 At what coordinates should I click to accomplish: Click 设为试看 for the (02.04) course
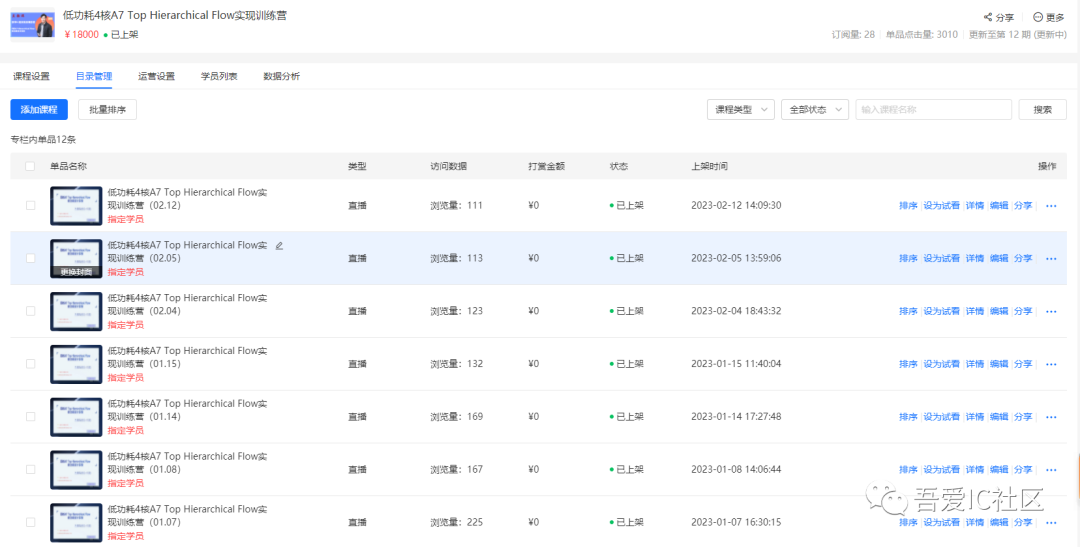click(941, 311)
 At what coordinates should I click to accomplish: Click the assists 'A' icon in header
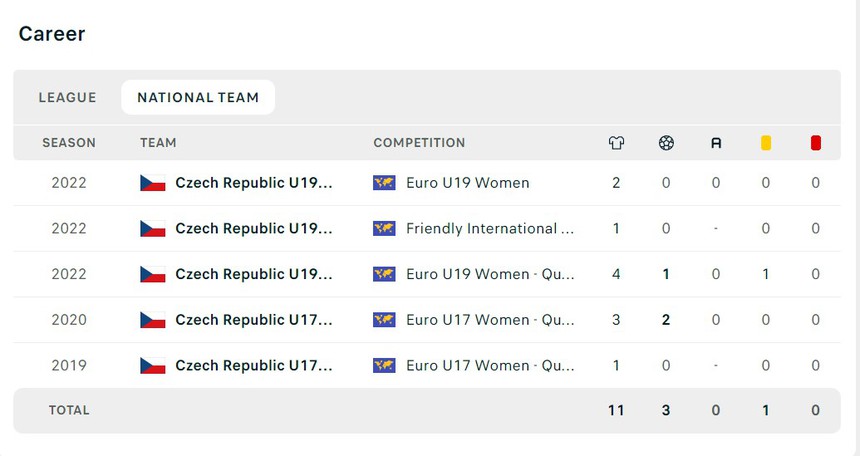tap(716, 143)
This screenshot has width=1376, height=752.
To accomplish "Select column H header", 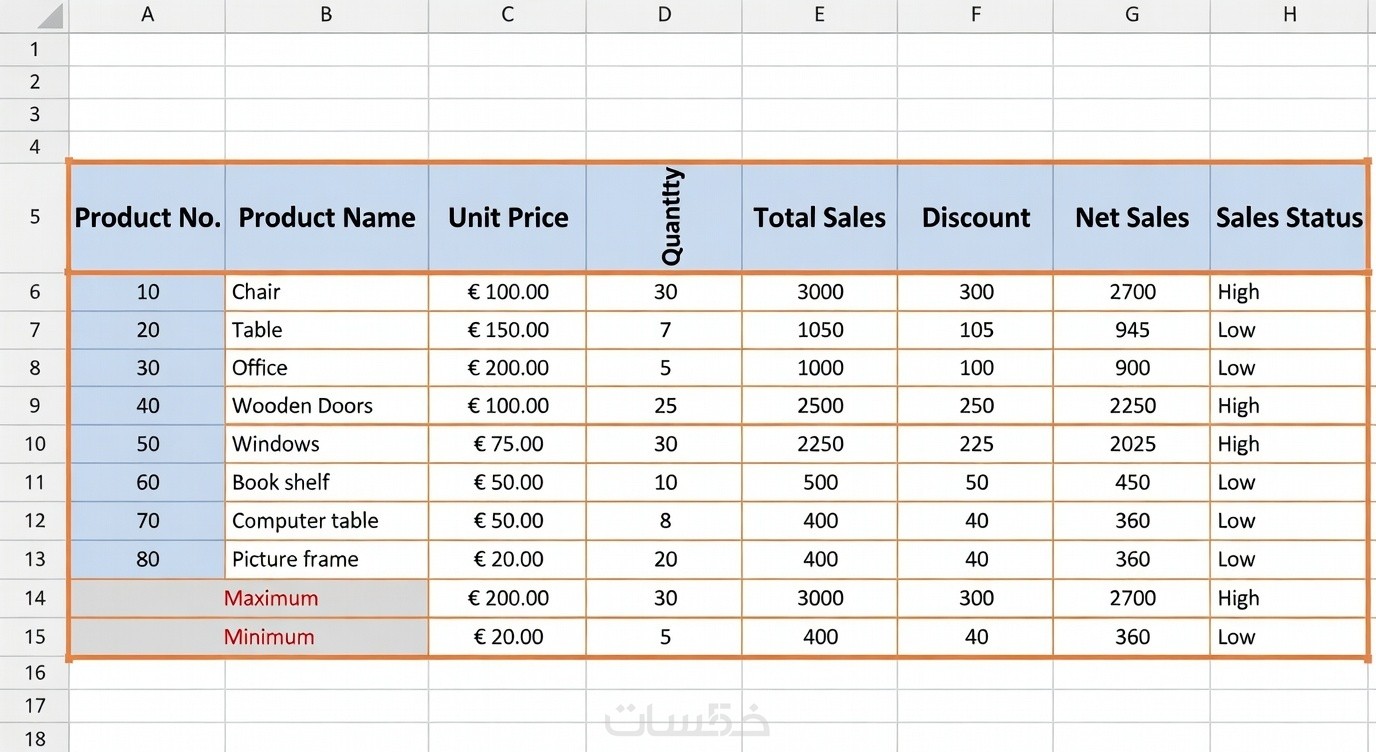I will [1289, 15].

-------

Output only the lines running from the top of the data above to the line with "This screenshot has width=1376, height=752.", inclusive, word for word and without pictures.

 At what coordinates should I click to accomplish: Click 设为试看 for the (02.04) course
click(941, 311)
 At what coordinates should I click to accomplish: Click the assists 'A' icon in header
tap(716, 143)
This screenshot has width=1376, height=752.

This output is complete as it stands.